Saved entries –
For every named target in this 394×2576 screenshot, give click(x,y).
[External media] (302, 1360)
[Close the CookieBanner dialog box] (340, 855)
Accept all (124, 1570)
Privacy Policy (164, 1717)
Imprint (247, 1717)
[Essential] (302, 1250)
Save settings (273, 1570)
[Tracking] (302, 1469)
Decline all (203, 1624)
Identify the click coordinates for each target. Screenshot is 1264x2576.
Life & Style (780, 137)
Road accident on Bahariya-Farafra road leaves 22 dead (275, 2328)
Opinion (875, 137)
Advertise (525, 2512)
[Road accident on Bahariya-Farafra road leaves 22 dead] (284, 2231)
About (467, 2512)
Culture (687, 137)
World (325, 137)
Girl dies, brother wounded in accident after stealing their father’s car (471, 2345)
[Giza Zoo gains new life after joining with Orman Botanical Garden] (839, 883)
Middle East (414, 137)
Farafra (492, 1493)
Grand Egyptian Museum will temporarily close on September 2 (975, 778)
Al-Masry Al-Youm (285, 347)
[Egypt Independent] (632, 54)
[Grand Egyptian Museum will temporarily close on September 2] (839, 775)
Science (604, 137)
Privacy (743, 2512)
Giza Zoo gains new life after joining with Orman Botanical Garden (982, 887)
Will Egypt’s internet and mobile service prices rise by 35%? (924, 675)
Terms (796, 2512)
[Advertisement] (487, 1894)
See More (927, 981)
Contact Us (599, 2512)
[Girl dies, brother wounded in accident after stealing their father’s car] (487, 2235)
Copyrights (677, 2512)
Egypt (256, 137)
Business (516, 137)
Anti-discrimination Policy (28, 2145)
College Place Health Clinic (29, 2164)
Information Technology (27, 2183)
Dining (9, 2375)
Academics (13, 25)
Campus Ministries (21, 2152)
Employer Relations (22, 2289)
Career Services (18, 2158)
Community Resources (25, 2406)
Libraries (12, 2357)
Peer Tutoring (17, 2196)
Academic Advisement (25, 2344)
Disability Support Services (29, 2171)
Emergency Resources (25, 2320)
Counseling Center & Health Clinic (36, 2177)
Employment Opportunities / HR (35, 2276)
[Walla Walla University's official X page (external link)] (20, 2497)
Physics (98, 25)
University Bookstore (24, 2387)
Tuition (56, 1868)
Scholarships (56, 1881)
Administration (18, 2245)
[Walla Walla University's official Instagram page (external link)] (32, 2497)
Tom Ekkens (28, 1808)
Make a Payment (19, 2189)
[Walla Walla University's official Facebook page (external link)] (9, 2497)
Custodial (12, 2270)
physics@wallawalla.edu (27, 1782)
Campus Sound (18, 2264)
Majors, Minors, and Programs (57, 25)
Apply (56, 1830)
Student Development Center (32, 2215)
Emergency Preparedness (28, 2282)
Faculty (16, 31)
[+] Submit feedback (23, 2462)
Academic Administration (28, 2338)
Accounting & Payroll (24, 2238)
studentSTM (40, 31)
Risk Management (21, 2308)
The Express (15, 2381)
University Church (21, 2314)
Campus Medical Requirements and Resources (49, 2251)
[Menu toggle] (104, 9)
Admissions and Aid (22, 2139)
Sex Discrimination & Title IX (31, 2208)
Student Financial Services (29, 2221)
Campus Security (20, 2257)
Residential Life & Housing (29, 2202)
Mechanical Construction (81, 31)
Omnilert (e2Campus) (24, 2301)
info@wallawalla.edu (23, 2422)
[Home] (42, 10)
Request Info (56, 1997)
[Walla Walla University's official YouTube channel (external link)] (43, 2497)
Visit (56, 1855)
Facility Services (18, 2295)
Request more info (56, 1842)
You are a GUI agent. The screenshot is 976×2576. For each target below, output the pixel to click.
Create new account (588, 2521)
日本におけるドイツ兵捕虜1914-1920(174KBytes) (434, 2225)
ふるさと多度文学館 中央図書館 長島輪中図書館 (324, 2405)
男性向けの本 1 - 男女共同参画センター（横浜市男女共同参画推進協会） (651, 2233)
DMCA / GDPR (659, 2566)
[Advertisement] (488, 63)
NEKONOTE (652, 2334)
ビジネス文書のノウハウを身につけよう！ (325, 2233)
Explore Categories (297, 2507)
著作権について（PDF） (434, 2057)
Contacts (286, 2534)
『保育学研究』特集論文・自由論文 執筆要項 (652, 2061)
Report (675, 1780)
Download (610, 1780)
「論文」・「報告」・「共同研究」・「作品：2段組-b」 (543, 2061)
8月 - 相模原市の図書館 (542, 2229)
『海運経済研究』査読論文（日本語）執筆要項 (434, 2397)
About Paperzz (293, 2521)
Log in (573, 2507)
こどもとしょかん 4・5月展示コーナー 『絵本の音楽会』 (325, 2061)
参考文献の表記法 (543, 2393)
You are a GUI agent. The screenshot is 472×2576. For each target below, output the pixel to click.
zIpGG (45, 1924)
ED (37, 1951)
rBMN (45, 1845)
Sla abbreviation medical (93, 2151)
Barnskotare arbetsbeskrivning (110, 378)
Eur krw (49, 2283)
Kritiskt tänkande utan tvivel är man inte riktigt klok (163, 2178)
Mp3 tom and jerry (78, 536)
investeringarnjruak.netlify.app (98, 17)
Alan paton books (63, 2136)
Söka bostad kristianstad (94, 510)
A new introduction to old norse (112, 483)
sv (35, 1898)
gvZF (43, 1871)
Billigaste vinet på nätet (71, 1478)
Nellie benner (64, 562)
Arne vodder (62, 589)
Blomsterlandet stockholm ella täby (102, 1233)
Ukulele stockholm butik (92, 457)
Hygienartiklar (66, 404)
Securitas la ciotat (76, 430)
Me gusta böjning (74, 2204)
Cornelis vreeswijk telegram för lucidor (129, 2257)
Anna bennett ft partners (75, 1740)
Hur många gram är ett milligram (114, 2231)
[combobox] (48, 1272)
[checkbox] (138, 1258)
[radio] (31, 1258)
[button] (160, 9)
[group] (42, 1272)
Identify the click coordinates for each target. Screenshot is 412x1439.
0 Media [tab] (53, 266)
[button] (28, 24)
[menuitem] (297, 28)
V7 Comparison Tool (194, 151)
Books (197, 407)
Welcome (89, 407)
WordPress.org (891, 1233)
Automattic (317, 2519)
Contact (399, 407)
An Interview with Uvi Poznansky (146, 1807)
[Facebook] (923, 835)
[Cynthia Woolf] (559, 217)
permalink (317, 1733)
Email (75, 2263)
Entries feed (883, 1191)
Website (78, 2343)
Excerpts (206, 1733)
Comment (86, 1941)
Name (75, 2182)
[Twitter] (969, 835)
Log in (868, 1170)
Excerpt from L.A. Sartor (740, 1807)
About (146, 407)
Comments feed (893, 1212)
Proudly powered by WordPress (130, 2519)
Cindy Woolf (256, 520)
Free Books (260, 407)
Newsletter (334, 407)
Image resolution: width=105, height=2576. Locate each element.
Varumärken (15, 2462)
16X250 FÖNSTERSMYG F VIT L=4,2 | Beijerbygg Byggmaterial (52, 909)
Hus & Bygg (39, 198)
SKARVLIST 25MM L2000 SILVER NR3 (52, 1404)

What to produce – A verbatim transcription is needed of the lines above, starting at the line with "Emergency Resources (25, 2320)" and ending at the line with "Administration (18, 2245)", both included, and of nothing else.

Exercise result –
Emergency Resources (25, 2320)
Counseling Center & Health Clinic (36, 2177)
Employment Opportunities / HR (35, 2276)
[Walla Walla University's official X page (external link)] (20, 2497)
Physics (98, 25)
University Bookstore (24, 2387)
Tuition (56, 1868)
Scholarships (56, 1881)
Administration (18, 2245)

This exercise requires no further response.